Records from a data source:
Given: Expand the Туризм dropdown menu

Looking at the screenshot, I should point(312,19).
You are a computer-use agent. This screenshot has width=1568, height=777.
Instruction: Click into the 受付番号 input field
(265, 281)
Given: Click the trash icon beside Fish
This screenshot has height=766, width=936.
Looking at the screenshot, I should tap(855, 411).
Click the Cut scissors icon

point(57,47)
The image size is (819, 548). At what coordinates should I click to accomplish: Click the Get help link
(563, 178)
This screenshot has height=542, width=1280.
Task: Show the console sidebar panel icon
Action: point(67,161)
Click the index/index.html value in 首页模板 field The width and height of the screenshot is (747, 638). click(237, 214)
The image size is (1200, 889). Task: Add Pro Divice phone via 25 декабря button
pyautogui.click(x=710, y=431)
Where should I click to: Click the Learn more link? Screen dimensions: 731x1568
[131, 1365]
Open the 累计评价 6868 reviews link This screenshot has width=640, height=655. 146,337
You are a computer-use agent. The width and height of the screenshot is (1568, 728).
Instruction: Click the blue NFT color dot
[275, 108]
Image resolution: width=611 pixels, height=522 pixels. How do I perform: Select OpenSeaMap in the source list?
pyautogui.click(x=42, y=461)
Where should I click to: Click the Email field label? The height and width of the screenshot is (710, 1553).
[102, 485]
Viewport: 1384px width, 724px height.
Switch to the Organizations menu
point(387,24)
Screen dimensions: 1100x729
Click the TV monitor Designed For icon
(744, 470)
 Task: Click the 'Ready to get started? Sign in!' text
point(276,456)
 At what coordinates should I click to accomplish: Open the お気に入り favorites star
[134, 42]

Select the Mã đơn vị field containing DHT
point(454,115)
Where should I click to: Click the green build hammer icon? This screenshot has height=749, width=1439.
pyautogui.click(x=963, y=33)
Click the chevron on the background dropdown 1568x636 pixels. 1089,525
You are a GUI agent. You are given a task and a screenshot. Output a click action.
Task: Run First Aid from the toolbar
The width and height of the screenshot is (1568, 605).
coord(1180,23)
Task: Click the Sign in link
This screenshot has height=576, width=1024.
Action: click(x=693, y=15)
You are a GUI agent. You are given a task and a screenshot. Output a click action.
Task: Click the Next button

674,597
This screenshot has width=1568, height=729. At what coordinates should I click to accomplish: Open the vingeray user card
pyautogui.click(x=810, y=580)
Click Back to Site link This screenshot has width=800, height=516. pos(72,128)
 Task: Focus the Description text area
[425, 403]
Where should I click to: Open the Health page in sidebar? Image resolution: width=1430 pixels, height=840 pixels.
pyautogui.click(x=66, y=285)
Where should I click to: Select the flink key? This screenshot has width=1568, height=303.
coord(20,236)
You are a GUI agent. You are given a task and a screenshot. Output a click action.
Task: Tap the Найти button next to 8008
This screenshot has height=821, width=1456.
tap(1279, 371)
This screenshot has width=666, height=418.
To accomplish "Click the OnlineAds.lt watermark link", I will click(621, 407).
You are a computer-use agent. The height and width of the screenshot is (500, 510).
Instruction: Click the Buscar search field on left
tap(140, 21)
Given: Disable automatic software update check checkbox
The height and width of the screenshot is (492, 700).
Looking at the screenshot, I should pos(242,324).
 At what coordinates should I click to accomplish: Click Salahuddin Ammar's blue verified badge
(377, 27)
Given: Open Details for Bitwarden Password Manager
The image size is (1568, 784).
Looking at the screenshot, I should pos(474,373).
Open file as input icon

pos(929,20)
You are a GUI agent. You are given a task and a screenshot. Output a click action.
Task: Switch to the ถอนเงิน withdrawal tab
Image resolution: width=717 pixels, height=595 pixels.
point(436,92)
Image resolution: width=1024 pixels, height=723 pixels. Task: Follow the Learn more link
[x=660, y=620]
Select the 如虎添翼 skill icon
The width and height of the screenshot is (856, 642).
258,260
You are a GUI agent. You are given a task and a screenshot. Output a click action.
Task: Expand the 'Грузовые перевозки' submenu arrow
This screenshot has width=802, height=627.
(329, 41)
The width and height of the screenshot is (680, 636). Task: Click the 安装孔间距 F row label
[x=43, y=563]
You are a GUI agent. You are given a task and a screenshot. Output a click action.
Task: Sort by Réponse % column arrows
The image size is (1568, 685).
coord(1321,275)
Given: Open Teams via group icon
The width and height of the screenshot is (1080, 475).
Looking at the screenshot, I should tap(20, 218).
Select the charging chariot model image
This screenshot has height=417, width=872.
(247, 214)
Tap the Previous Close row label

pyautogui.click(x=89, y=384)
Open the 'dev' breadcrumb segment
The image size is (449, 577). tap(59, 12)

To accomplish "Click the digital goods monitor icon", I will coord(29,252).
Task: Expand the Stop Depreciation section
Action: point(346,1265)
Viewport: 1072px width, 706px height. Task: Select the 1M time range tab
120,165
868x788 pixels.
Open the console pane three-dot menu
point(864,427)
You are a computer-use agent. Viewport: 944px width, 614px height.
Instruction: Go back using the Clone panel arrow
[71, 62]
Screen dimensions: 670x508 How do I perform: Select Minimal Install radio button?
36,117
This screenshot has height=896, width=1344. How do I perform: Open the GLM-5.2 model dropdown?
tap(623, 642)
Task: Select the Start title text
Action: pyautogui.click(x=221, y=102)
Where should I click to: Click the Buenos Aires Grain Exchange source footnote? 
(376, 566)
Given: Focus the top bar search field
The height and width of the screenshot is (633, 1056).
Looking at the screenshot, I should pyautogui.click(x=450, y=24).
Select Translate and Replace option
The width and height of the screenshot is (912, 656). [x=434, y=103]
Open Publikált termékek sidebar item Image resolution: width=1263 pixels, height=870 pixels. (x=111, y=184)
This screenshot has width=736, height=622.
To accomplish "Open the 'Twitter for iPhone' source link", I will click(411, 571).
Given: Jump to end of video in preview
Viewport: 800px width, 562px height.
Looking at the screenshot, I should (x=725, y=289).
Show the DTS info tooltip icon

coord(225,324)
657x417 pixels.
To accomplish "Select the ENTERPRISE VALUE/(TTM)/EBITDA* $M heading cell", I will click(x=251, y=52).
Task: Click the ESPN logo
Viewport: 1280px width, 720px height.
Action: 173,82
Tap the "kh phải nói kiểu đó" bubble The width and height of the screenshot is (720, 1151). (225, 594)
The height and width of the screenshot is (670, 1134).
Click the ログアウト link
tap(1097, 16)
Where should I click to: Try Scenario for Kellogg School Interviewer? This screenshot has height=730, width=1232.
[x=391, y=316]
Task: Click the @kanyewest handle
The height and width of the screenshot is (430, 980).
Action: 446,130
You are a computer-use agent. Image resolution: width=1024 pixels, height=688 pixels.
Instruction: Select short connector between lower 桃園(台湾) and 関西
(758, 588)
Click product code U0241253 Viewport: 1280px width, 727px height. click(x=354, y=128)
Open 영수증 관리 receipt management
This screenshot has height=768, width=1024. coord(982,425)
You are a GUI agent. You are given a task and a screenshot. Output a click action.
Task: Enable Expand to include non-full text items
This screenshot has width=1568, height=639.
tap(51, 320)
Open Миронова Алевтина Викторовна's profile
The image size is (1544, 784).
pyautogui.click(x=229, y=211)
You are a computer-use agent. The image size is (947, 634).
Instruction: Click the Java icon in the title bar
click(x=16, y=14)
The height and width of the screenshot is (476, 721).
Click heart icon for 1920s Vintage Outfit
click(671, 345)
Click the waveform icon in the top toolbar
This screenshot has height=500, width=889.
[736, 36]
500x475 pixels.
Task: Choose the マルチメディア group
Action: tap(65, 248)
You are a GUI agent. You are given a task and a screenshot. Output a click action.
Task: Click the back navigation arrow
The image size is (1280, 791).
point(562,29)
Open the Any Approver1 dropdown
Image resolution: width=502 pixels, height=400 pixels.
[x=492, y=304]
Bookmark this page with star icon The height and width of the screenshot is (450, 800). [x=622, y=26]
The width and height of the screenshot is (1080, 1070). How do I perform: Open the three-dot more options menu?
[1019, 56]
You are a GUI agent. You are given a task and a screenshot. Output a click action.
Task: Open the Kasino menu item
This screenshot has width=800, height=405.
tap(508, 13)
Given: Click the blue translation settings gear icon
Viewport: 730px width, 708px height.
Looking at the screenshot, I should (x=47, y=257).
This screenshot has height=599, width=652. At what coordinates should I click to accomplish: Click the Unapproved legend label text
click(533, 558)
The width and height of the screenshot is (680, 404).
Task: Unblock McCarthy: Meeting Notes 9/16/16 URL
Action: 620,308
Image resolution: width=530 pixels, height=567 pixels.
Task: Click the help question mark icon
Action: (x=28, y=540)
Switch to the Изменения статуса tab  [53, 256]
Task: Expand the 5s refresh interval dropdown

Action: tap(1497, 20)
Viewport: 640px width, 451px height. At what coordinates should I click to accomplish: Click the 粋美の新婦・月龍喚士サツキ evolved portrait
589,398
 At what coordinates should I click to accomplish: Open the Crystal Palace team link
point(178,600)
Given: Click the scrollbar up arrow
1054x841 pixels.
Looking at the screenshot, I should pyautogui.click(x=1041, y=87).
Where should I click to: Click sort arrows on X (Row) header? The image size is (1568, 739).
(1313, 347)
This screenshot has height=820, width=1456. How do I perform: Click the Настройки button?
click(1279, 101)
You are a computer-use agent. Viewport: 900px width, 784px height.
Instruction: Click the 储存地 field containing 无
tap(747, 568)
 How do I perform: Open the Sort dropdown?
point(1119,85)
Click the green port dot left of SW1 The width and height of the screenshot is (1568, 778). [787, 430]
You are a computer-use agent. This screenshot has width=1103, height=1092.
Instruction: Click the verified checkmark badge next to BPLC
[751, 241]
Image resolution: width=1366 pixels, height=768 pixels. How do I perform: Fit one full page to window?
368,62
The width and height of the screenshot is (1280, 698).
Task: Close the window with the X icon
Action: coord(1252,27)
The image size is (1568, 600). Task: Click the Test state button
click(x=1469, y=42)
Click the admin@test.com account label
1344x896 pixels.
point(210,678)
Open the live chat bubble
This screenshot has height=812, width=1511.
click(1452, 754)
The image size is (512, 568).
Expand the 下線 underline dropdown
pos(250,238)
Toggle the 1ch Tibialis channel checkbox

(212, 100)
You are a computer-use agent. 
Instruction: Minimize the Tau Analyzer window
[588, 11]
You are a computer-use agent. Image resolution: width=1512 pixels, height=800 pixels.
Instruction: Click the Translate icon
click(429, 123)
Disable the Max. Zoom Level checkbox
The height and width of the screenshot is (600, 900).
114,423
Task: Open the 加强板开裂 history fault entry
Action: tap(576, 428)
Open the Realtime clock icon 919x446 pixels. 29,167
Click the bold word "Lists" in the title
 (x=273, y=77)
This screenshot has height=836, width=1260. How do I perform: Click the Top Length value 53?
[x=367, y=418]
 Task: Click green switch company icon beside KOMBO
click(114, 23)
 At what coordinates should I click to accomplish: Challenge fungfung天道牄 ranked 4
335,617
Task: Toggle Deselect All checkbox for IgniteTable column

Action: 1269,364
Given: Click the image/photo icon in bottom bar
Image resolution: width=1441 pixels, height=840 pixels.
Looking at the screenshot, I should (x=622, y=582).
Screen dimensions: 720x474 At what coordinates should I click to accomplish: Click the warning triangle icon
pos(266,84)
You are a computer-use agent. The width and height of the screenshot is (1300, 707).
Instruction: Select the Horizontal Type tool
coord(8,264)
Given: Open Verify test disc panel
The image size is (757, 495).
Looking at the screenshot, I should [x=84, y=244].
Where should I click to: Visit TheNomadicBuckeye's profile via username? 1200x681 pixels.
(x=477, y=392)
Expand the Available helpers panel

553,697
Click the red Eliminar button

* Task directions
Above are the records. Copy every line in them holding "toolbar".

* Answer box
Task: Run First Aid from the toolbar
Click the waveform icon in the top toolbar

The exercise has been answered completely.